Section B — Online / Offline toggle (write-through)

Verifies setOnline / setOffline writes both stores in the right order.

[M] Mitra taps "online" → backend updates Postgres mitra_online_status.is_online=true
[BE] SISMEMBER mitras:online <mitra-id> returns 1 within 1s of the toggle
[BE] GET mitra:heartbeat:<mitra-id> returns a fresh ISO timestamp (within seconds of the toggle)
[M] Mitra taps "offline"
[BE] Postgres is_online=false, Valkey SISMEMBER mitras:online <id> returns 0, GET mitra:heartbeat:<id> returns nil
[BE] mitra_online_logs has paired online / offline audit rows

Valkey-failure best-effort write

[BE] Stop Valkey, then toggle a mitra online → request succeeds (200), backend log shows [valkey-mirror] setOnline <id> failed: but Postgres is updated correctly
[BE] Restart Valkey → reconciliation sweep (≤ 300s default) eventually rebuilds the SET to include this mitra

Section C — Heartbeat path

Verifies the rewrite: per-ping = 1 Valkey write, 0 DB writes.

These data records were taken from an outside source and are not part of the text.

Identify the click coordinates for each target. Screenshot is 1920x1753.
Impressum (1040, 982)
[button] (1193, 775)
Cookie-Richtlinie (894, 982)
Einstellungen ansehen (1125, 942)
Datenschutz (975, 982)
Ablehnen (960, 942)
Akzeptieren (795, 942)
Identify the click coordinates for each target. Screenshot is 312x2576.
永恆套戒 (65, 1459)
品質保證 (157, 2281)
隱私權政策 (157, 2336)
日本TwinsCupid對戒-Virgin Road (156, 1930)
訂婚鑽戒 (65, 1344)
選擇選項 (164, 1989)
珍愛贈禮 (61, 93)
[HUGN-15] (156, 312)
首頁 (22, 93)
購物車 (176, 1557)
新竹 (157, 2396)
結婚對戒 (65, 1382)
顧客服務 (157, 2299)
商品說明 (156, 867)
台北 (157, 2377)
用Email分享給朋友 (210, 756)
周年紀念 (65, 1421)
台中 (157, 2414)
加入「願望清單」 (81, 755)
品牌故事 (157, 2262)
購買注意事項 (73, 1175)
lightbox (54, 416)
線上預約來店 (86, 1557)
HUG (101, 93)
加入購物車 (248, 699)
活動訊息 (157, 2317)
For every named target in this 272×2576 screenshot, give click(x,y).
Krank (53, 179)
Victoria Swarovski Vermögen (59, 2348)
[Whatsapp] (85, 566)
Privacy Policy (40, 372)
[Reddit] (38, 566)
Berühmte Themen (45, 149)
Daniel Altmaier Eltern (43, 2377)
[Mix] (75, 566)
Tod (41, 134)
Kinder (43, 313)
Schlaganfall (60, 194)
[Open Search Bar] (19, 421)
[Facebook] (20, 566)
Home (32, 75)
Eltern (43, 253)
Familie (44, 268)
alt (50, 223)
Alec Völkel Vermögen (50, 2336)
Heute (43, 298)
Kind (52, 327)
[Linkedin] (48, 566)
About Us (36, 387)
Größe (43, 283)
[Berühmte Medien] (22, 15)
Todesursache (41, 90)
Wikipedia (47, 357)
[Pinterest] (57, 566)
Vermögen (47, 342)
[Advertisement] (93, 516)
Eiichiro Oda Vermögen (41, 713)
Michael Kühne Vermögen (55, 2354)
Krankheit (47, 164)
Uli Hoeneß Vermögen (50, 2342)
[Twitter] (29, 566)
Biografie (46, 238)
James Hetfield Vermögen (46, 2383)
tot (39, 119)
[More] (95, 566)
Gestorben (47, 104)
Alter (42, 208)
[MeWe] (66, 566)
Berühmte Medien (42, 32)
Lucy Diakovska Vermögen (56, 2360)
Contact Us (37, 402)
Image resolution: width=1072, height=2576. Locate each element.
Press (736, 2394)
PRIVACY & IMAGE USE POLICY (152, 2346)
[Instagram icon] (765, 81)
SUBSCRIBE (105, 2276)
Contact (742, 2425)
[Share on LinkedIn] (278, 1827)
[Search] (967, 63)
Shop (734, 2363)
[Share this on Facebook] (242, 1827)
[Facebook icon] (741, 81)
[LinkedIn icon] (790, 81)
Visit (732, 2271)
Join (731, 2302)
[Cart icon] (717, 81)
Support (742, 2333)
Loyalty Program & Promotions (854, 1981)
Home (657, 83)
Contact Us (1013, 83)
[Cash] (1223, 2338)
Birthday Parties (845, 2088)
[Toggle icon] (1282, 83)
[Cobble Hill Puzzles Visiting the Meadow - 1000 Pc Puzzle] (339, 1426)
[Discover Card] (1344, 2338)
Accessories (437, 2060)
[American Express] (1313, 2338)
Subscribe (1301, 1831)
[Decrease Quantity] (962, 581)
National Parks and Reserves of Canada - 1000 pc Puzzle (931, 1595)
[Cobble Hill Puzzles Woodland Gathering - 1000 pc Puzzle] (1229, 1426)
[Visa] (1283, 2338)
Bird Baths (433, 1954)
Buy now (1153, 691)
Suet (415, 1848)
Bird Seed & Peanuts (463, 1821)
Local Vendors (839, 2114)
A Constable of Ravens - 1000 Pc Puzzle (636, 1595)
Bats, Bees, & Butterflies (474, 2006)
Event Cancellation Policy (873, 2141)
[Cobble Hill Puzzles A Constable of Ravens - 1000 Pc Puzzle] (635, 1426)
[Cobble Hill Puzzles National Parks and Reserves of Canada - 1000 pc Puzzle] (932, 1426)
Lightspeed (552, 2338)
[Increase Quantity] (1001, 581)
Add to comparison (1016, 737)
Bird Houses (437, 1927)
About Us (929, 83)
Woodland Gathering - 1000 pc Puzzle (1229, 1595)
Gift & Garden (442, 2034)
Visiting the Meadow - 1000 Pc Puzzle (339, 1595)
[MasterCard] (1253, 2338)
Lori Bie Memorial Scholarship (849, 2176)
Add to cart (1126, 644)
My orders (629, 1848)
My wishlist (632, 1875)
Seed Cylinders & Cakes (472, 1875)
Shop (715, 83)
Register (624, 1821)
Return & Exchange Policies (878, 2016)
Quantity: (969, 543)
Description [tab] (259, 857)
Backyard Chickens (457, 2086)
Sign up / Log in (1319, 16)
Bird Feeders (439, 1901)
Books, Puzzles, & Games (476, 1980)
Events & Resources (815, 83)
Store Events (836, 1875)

[M] Mitra online for at least one heartbeat cycle (~30s)
[BE] Watch Postgres query log during heartbeat — no UPDATE mitra_online_status SET last_heartbeat_at rows fire on every ping (only the batched mirror, default every 60s)
[BE] GET mitra:heartbeat:<id> value advances on each ping (re-check ~30s later, timestamp moves forward)
[BE] After 60s+ wait, SELECT last_heartbeat_at FROM mitra_online_status WHERE mitra_id=<id> advances (heartbeat mirror sweep ran)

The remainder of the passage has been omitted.